*** The input

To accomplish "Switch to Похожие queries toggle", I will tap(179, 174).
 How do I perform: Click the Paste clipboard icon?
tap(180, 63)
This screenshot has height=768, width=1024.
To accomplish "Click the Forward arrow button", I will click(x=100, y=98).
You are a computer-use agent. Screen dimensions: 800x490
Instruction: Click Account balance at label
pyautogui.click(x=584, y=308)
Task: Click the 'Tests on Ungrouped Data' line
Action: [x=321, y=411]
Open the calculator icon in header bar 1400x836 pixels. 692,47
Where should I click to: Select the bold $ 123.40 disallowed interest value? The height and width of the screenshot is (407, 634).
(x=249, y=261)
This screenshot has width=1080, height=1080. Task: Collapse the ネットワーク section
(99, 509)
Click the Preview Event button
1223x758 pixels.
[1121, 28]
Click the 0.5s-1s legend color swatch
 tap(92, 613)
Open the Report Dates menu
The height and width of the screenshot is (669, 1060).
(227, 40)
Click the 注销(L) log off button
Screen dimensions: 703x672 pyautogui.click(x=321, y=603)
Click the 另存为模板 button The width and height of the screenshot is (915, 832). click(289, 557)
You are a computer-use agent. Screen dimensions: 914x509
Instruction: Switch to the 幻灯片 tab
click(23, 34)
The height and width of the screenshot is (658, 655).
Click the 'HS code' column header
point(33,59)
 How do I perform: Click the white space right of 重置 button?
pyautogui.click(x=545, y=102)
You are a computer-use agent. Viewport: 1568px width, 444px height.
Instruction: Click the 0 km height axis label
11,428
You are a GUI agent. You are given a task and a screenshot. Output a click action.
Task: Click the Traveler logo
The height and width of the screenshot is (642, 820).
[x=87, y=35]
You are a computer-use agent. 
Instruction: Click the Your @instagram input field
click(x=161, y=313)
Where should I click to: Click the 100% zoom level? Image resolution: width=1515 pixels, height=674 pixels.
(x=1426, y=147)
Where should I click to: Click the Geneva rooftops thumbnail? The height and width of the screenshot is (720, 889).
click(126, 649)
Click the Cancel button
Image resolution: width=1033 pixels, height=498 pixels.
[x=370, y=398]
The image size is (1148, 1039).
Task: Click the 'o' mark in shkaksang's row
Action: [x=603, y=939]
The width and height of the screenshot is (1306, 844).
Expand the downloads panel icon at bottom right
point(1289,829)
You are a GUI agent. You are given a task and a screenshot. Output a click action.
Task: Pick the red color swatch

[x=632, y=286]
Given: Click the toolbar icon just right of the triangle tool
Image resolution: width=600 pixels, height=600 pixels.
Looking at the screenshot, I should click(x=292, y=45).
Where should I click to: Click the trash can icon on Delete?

******

What is expected: Type out the entries again, word for word.

Exercise answer:
To accomplish "Switch to Похожие queries toggle", I will tap(179, 174).
 How do I perform: Click the Paste clipboard icon?
tap(180, 63)
This screenshot has height=768, width=1024.
To accomplish "Click the Forward arrow button", I will click(x=100, y=98).
You are a computer-use agent. Screen dimensions: 800x490
Instruction: Click Account balance at label
pyautogui.click(x=584, y=308)
Task: Click the 'Tests on Ungrouped Data' line
Action: [x=321, y=411]
Open the calculator icon in header bar 1400x836 pixels. 692,47
Where should I click to: Select the bold $ 123.40 disallowed interest value? The height and width of the screenshot is (407, 634).
(x=249, y=261)
This screenshot has width=1080, height=1080. Task: Collapse the ネットワーク section
(99, 509)
Click the Preview Event button
1223x758 pixels.
[1121, 28]
Click the 0.5s-1s legend color swatch
 tap(92, 613)
Open the Report Dates menu
The height and width of the screenshot is (669, 1060).
(227, 40)
Click the 注销(L) log off button
Screen dimensions: 703x672 pyautogui.click(x=321, y=603)
Click the 另存为模板 button The width and height of the screenshot is (915, 832). click(289, 557)
You are a computer-use agent. Screen dimensions: 914x509
Instruction: Switch to the 幻灯片 tab
click(23, 34)
The height and width of the screenshot is (658, 655).
Click the 'HS code' column header
point(33,59)
 How do I perform: Click the white space right of 重置 button?
pyautogui.click(x=545, y=102)
You are a computer-use agent. Viewport: 1568px width, 444px height.
Instruction: Click the 0 km height axis label
11,428
You are a GUI agent. You are given a task and a screenshot. Output a click action.
Task: Click the Traveler logo
The height and width of the screenshot is (642, 820).
[x=87, y=35]
You are a computer-use agent. 
Instruction: Click the Your @instagram input field
click(x=161, y=313)
Where should I click to: Click the 100% zoom level? Image resolution: width=1515 pixels, height=674 pixels.
(x=1426, y=147)
Where should I click to: Click the Geneva rooftops thumbnail? The height and width of the screenshot is (720, 889).
click(126, 649)
Click the Cancel button
Image resolution: width=1033 pixels, height=498 pixels.
[x=370, y=398]
The image size is (1148, 1039).
Task: Click the 'o' mark in shkaksang's row
Action: [x=603, y=939]
The width and height of the screenshot is (1306, 844).
Expand the downloads panel icon at bottom right
point(1289,829)
You are a GUI agent. You are given a task and a screenshot. Output a click action.
Task: Pick the red color swatch

[x=632, y=286]
Given: Click the toolbar icon just right of the triangle tool
Image resolution: width=600 pixels, height=600 pixels.
Looking at the screenshot, I should click(x=292, y=45).
Where should I click to: Click the trash can icon on Delete?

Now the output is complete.